Der Zensus 2022 (Volkszählung) hat für den Landkreis Ludwigsburg ungewöhnliche Ergebnisse gezeigt. Laut den festgestellten Zahlen hat der Landkreis rund 3,6 % seiner Einwohner verloren – das entspricht etwa 20.000 Menschen.
Dieser Rückgang ist deutlich höher als in vergleichbaren Landkreisen.
Ursache der fehlerhaften Zahlen
Nach Angaben des Landratsamtes wurden rund 800 Prüffälle von der Erhebungsstelle des Landratsamtes nicht abschließend bearbeitet. Diese Erhebungsstelle stand unter der fachlichen Aufsicht des Statistischen Landesamtes Baden-Württemberg.
Da es sich beim Zensus nicht um eine Vollerhebung handelt, sondern die Einwohnerzahl nur anhand ausgewählter Anschriften hochgerechnet wurde, konnten sich die ungeklärten Fälle stark auf die endgültige Einwohnerzahl auswirken.
Finanzielle Folgen für Landkreis und Kommunen
Die Einwohnerzahl ist Grundlage für den kommunalen Finanzausgleich. Niedrigere Zahlen führen zu geringeren Zuweisungen.
Der Landkreis rechnet ab 2026 mit rund 12 Millionen Euro weniger Einnahmen pro Jahr.

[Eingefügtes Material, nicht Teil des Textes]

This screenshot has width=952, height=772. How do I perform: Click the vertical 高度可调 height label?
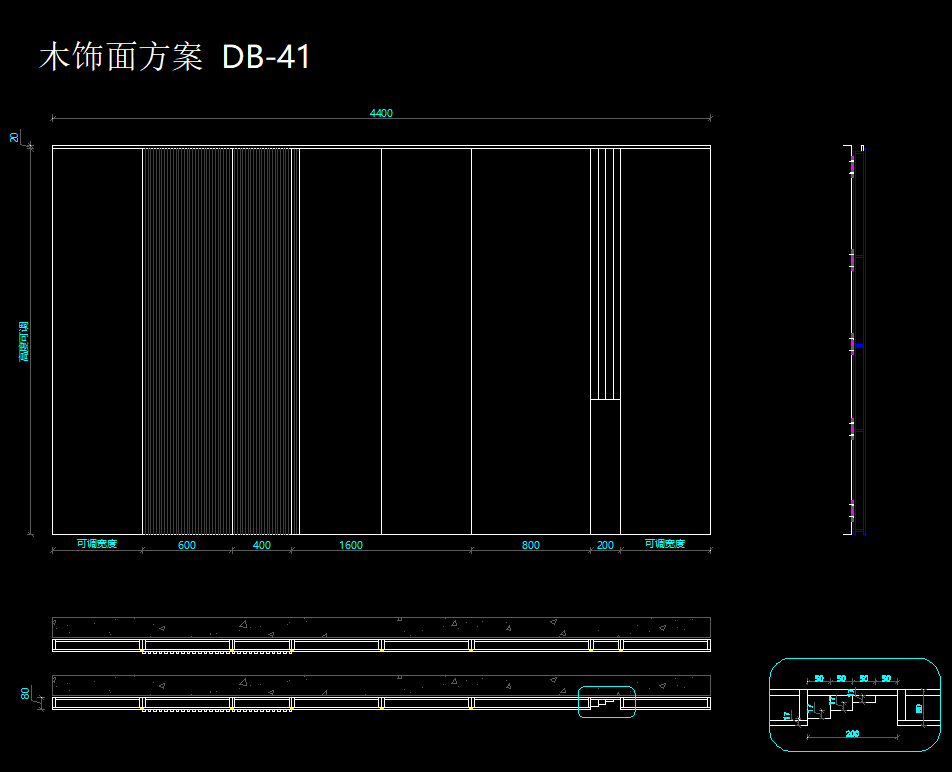click(x=24, y=341)
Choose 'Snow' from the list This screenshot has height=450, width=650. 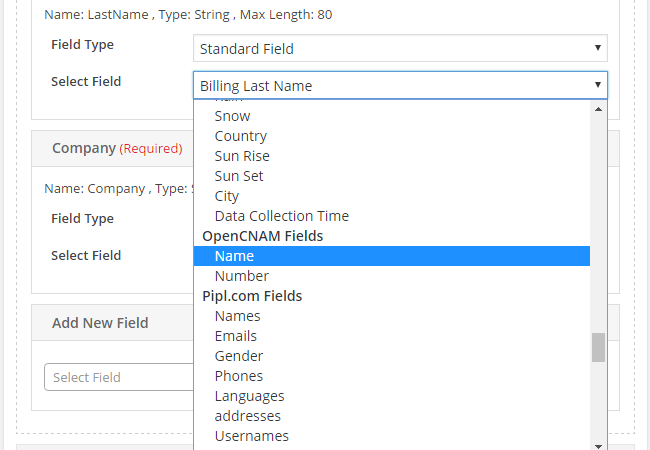[x=232, y=116]
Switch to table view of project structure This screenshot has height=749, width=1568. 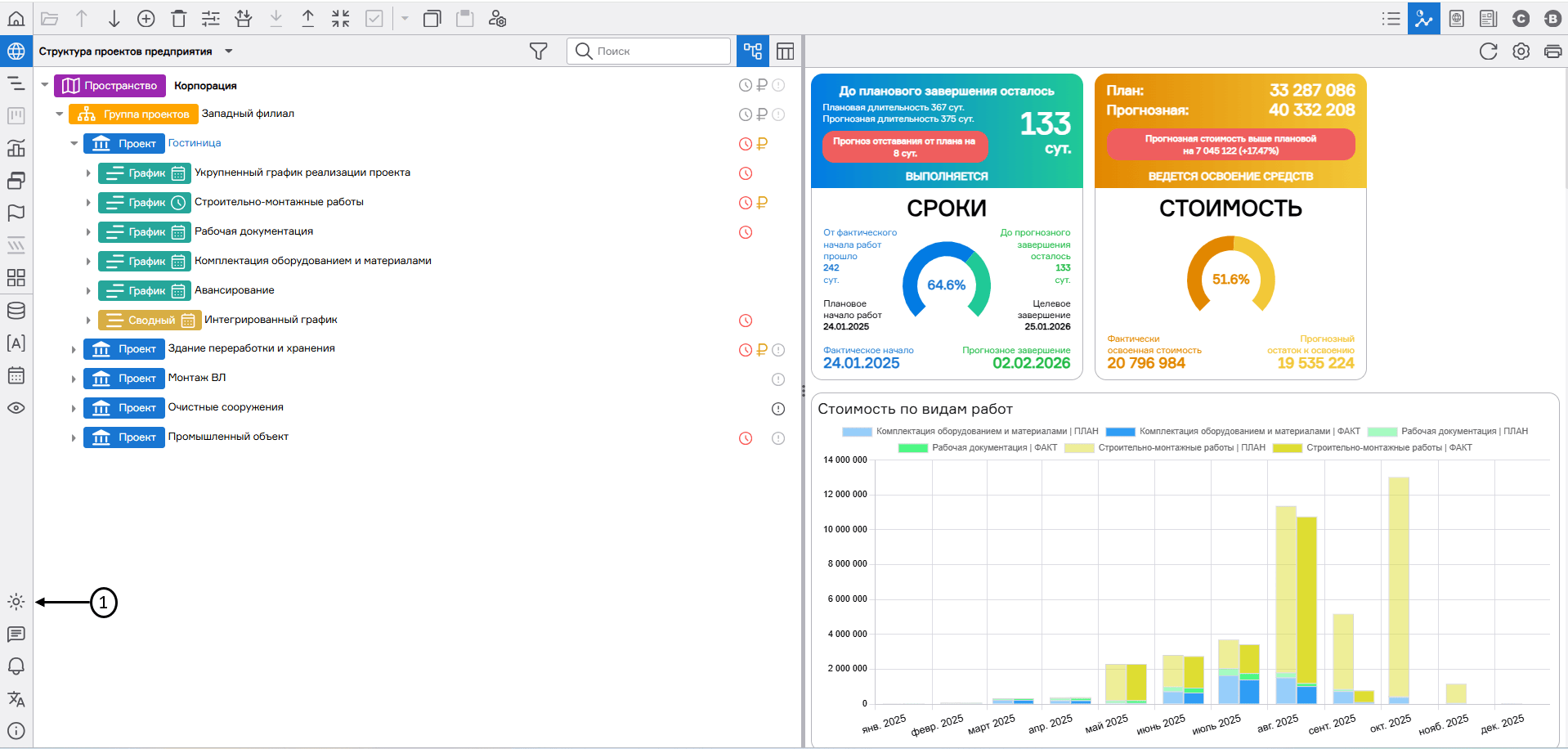[x=785, y=52]
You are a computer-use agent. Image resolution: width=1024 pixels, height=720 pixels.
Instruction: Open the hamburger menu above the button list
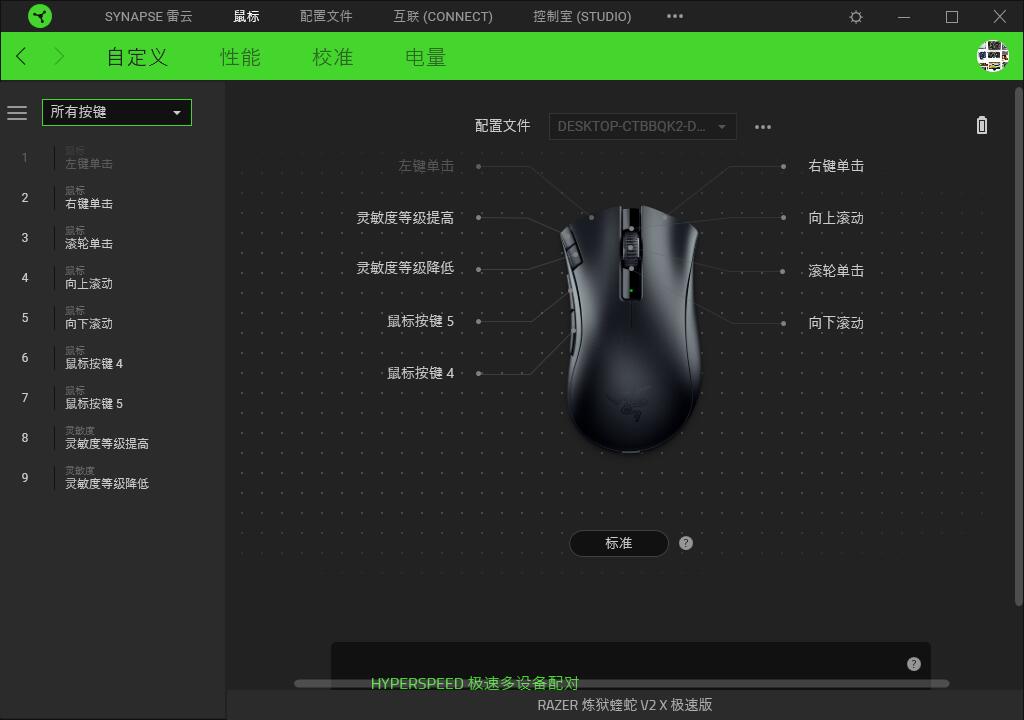17,113
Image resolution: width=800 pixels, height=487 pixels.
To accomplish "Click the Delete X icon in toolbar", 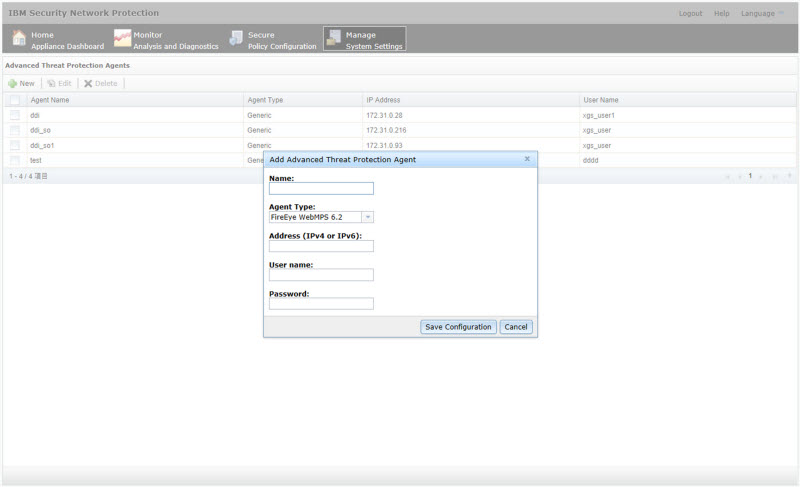I will (x=88, y=83).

Für die betroffenen Kommunen im Kreis können sich die Verluste auf insgesamt einen dreistelligen Millionenbetrag summieren.
Situation in Oberstenfeld
Auch die Gemeinde Oberstenfeld gehört zum Landkreis Ludwigsburg und ist vom Zensusergebnis betroffen.
Die festgestellten Zahlen wurden bislang nicht korrigiert. Das Finanzministerium Baden-Württemberg hat vorgeschlagen, einen Runden Tisch einzurichten, um eine Lösung zu finden und eine mögliche Korrektur zu prüfen.
Landkreis und Kommunen setzen sich weiterhin für eine Überprüfung und Korrektur der Einwohnerzahlen ein.